Bernie Sapir’s Introduction Regarding Critical Theory, Our blogs, and our Class
This is my first blog, and I am excited that it will help cultivate my knowledge of Critical Theory. I look forward to offering my perspectives and glean from other students’ perspectives. With guarded optimism, I realize the learning curve will be steep, especially in the beginning. So with some apprehension, I read our anthology’s Introduction , Gorgias’ Encomium of Helen, and Plato’s Republic . The reading illuminated a new perspective for me on literature and critical theory.
Hopefully, we will have easy access to each other’s blogs and a lot of online interaction will ensue, making this a very dynamic mechanism to communicate.  Although I will turn sixty-three soon, my mind is still fertile and the learning process continues.
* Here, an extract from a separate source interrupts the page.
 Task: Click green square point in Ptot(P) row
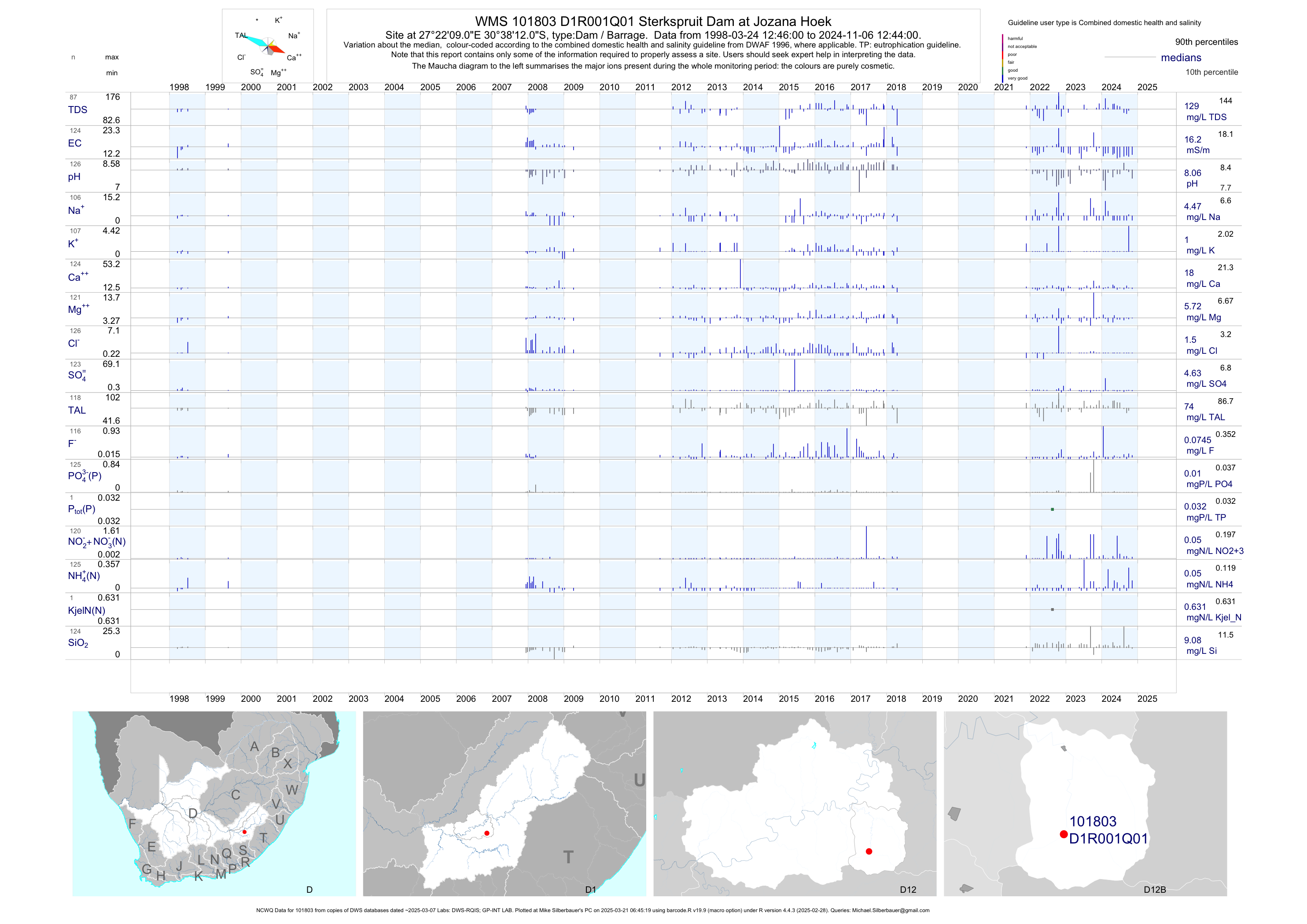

Our blogs should facilitate a collaborative and reciprocal learning environment.
 I have been taking English classes at CSUN for the last five semesters with a long-term goal of attaining a master’s degree in English, a process that has already improved my high school teaching skills. Teaching since 1997, I obtained my English credential from the LAUSD Intern Program.  For the fifteen years prior to teaching, I was in the credit and collection field, working for manufacturers and financial institutions. I attained my Bachelor of Science Degree in accounting from CSUN in 1993. Every time that I learn something new I know I have grown and enhanced my mind.
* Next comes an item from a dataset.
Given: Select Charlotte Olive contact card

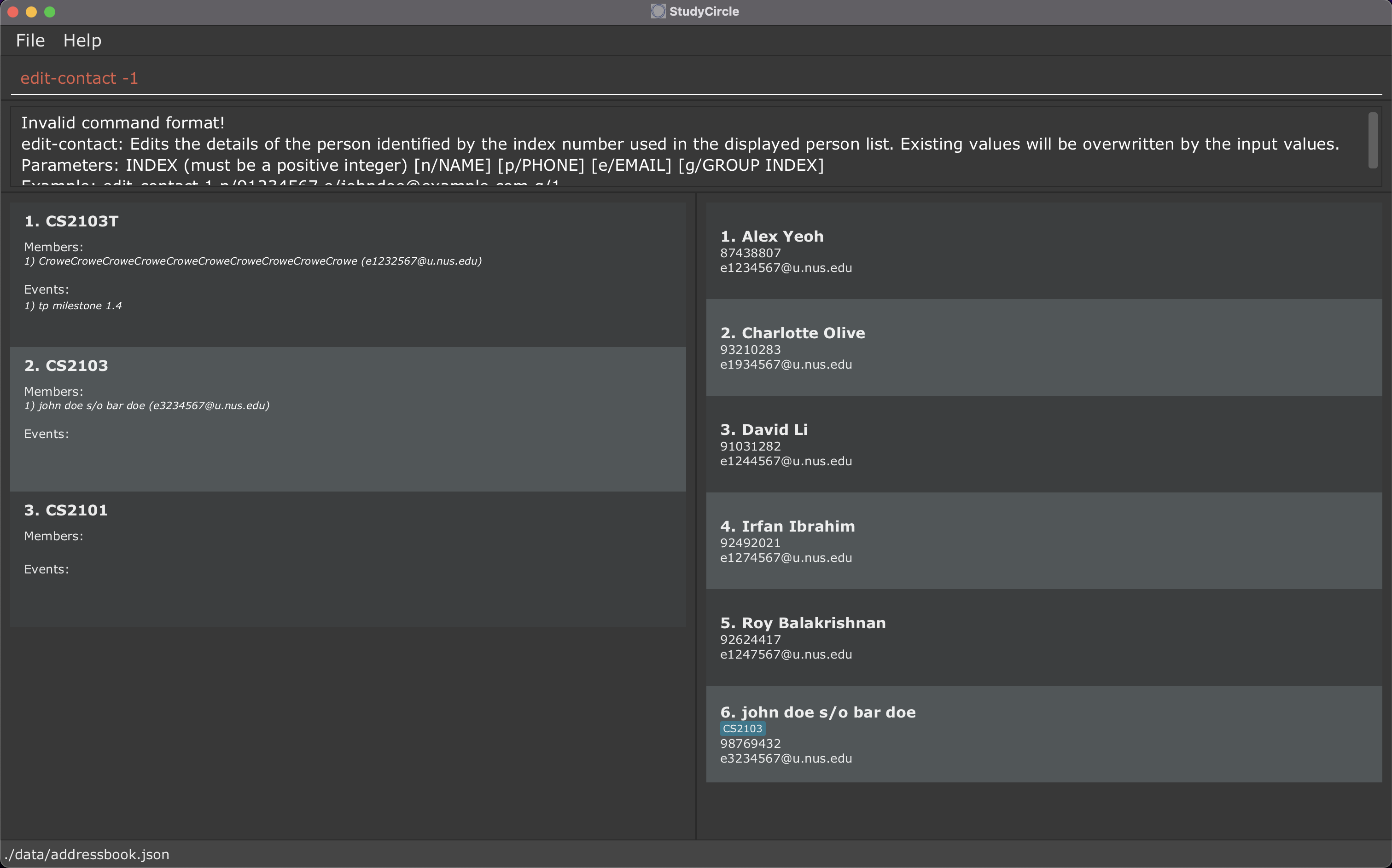Looking at the screenshot, I should coord(1043,347).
After reading the assigned material for Dr. Wexler’s class this first week, I have a compelling feeling that accompanies a newborn interest. Reading about the different divisions of critical theory, from Classical Theory and Criticism of the fifth century B.C.E to the more recent theories such as New Historians and Cultural Studies, I now have a better idea of what this course entails, and I will read the material over again to solidify my comprehension, which is my practice. 
From my first reading, I perceive that the various categories of Theory and Criticism are formed to a large degree by the socio/political/religious variables present at their respective periods, which impacts the writers, their reading audiences, and their critics. For instance, the predominant female writers from an earlier period did not receive their just acclaim from critics until the “Feminism Theory and Criticism” period became prominent. And the Marxist Theory and Criticism may explain Leo Tolstoy’s disillusionment with writing near the end of his career. Therefore, with confidence, I predict that this English course will create another lens to view literature, literary criticism, and societies.
 When Dr. Wexler showed us that clip of the human female doll and her male counterpart, listening to students’ responses afterwards was a revelation that has inspired me to immerse myself into the learning process of English 436 and become a valuable contributor to our class discussions and blog posts.